Work task:
Give back exactly the lines of the data below, starting with the line that has "This screenshot has width=1570, height=398." and going on through the line that has "You are a computer-use agent. Image".

----

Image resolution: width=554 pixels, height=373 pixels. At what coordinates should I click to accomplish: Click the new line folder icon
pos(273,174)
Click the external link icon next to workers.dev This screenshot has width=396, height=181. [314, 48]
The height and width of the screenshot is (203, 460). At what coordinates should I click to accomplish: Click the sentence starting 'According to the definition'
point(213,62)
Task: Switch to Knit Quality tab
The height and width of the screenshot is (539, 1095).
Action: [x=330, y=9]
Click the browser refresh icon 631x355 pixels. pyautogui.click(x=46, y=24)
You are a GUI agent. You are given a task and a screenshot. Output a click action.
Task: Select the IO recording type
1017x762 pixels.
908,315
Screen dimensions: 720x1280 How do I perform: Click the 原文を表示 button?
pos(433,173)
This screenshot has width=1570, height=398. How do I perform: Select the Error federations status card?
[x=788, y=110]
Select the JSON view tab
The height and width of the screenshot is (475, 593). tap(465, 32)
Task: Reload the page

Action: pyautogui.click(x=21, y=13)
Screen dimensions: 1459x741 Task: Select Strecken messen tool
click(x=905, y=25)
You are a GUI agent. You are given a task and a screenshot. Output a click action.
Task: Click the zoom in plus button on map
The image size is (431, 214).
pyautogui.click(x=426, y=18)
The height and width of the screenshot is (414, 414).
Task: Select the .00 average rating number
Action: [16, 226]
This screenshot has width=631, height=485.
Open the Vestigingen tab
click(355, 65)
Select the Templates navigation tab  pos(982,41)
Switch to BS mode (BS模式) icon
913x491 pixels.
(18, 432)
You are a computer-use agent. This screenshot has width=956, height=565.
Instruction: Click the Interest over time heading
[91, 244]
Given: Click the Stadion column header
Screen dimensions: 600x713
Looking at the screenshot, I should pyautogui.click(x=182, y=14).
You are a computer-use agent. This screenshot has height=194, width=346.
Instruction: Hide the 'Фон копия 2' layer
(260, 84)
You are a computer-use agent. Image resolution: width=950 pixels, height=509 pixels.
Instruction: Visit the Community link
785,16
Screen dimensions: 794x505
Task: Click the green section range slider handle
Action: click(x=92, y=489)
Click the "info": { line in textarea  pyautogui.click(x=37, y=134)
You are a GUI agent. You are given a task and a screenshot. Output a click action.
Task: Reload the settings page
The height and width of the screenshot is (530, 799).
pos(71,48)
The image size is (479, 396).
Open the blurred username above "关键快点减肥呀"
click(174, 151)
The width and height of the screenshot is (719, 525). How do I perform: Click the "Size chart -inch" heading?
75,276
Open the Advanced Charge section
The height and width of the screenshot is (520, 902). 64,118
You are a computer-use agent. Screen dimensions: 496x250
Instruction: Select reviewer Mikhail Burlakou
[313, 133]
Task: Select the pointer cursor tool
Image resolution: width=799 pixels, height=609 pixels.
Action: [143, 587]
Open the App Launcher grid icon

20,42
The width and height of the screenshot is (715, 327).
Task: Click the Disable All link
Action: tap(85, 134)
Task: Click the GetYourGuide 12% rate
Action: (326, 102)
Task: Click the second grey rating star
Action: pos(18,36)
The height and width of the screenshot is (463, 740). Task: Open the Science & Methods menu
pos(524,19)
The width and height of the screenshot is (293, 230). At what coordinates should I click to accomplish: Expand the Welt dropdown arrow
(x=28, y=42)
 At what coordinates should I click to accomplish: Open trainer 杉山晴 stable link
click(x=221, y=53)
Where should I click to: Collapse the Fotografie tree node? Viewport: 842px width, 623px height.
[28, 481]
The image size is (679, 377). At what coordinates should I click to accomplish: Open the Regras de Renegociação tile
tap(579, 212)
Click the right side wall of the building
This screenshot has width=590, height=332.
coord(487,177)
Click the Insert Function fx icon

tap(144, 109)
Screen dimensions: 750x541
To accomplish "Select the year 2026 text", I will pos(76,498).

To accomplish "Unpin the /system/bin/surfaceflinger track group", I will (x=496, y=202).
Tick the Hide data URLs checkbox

----

Answer to this exercise:
This screenshot has width=1570, height=398. How do I perform: Select the Error federations status card?
[x=788, y=110]
Select the JSON view tab
The height and width of the screenshot is (475, 593). tap(465, 32)
Task: Reload the page

Action: pyautogui.click(x=21, y=13)
Screen dimensions: 1459x741 Task: Select Strecken messen tool
click(x=905, y=25)
You are a GUI agent. You are given a task and a screenshot. Output a click action.
Task: Click the zoom in plus button on map
The image size is (431, 214).
pyautogui.click(x=426, y=18)
The height and width of the screenshot is (414, 414).
Task: Select the .00 average rating number
Action: [16, 226]
This screenshot has width=631, height=485.
Open the Vestigingen tab
click(355, 65)
Select the Templates navigation tab  pos(982,41)
Switch to BS mode (BS模式) icon
913x491 pixels.
(18, 432)
You are a computer-use agent. This screenshot has width=956, height=565.
Instruction: Click the Interest over time heading
[91, 244]
Given: Click the Stadion column header
Screen dimensions: 600x713
Looking at the screenshot, I should pyautogui.click(x=182, y=14).
You are a computer-use agent. This screenshot has height=194, width=346.
Instruction: Hide the 'Фон копия 2' layer
(260, 84)
You are a computer-use agent. Image resolution: width=950 pixels, height=509 pixels.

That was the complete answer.